How jets are formed in the Large Hadron collider. Quarks in the final state of some underlying physics process are very energetic. They radiate gluons, which turn into more quarks. Eventially, all of these quarks settle into doublets or triplets of quarks, called hadrons. This 'hadronization' is still a not-well understood process.
To study the underlying process of what happened in the initial proton collision, we often want to understand what type of quark initially created that jet. We call the different kind of quarks "flavors," and quarks come in 6 different varieties: up, down, strange, charm, bottom, and top. In the above cartoon, we want to figure out what flavor the "quarks from underlying physics event" are.

The different flavors of quarks you might order. We call the different species of quarks different "flavors" not because they are physically related to flavor, but rather because it is cute to call them "flavors"
Most commonly, we try to identify b-quarks. This is partically because physics involving b-quarks is all-the-rage these days1, and partially because jets coming from b-quarks, or b-jets, are easy to identify!
What Makes a B-jet Special?
B-hadrons, or hadrons containing b-quarks, take a relatively long time to decay compared to many other unstable hadrons. So, b-jets tend to have a series of particles in them that all originate from the point of the b-hadron's decay, displaced from the primary vertex of the event.

◆ Rows

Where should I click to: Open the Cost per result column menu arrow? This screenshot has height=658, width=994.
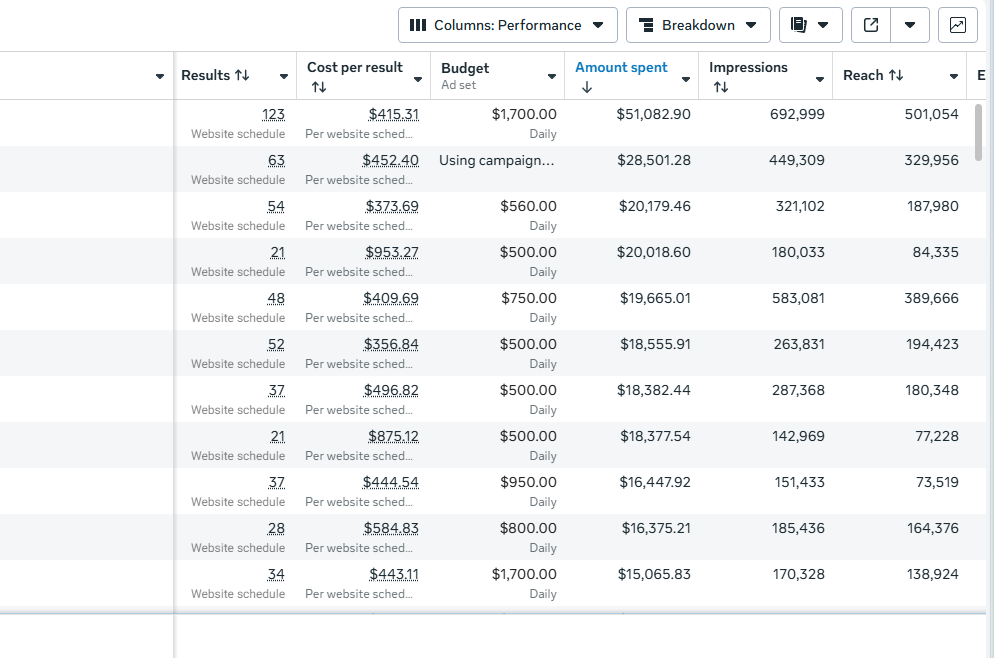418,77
--
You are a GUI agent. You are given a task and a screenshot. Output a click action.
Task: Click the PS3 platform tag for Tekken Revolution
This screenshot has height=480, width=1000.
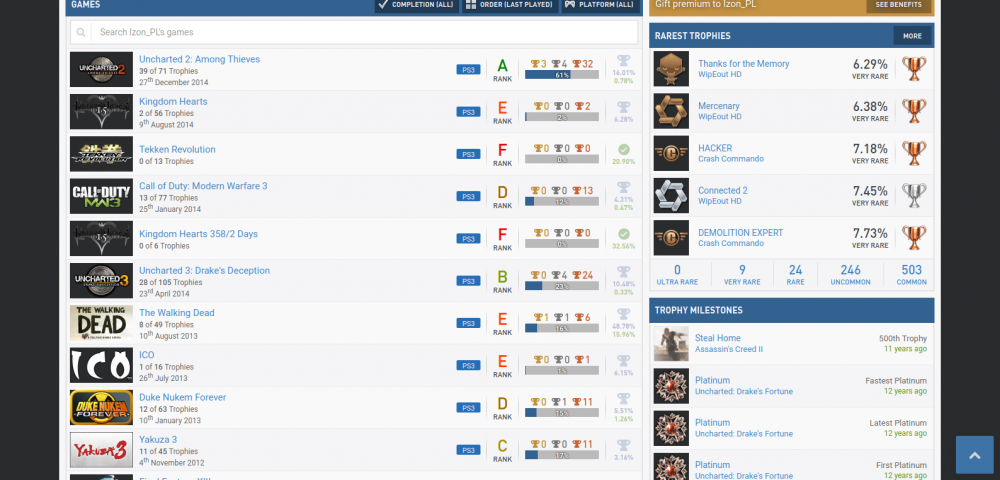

◆ The task
Could you carry on the passage on quark jets, picking up right after its final sentence? The items have nothing to do with the passage on quark jets.

◆ Exercise answer
This secondary vertex is a big sign that a jet comes from a b-quark. Other jets (often c-jets, or jets from c-quarks) have a secondary vertex as well, but it is usually much closer to the primary vertex. The momentum of tracks coming from the secondary vertex also tend to be larger than the momentum of other tracks in the event.

What to expect when you order a b-flavored jet, versus most other flavors. B-jets tend to have a series of tracks that meet at a vertex some distance away from the primary vertex.
Putting your B-tagging Skills to the Test
A Guided Example
Let's see how well you can identify b-jets! To warm you up, I'll go through an example. In the image below, you see the tracks of different charged particles that are associated with a jet from a collider event2.

Blue tracks represent that paths of positively charged particles, while green are negatively charged. Neutral particles don't leave tracks, so they aren't shown here. Tracks with a larger momentum are less transparent.
Although the tracks are reconstructed in 3D, I've projected them onto a 2D plane for the purposes of this game. You can see a few different very transparent tracks that come together near the origin at the bottom of the image. These are likely tracks coming from the creation of the jet.
There is also a solid green line, i.e. a high-momentum negatively charge particle that doesn't quite meet at this point. Finally, there is a light blue line that also doesn't meet at the point, but does cross the solid green line around y=0.6 mm.
When we reconstruct tracks, the closest point of approach for the tracks is about 30 mm from the origin of the jet, so we don't where the charged particle actually starts. However, using some intuition about where many tracks meet at once, we can try to reconstruct a "vertex". Below left, I've placed a black dot where a secondary vertex might be, and below right, I've erased the part of the tracks before this vertex.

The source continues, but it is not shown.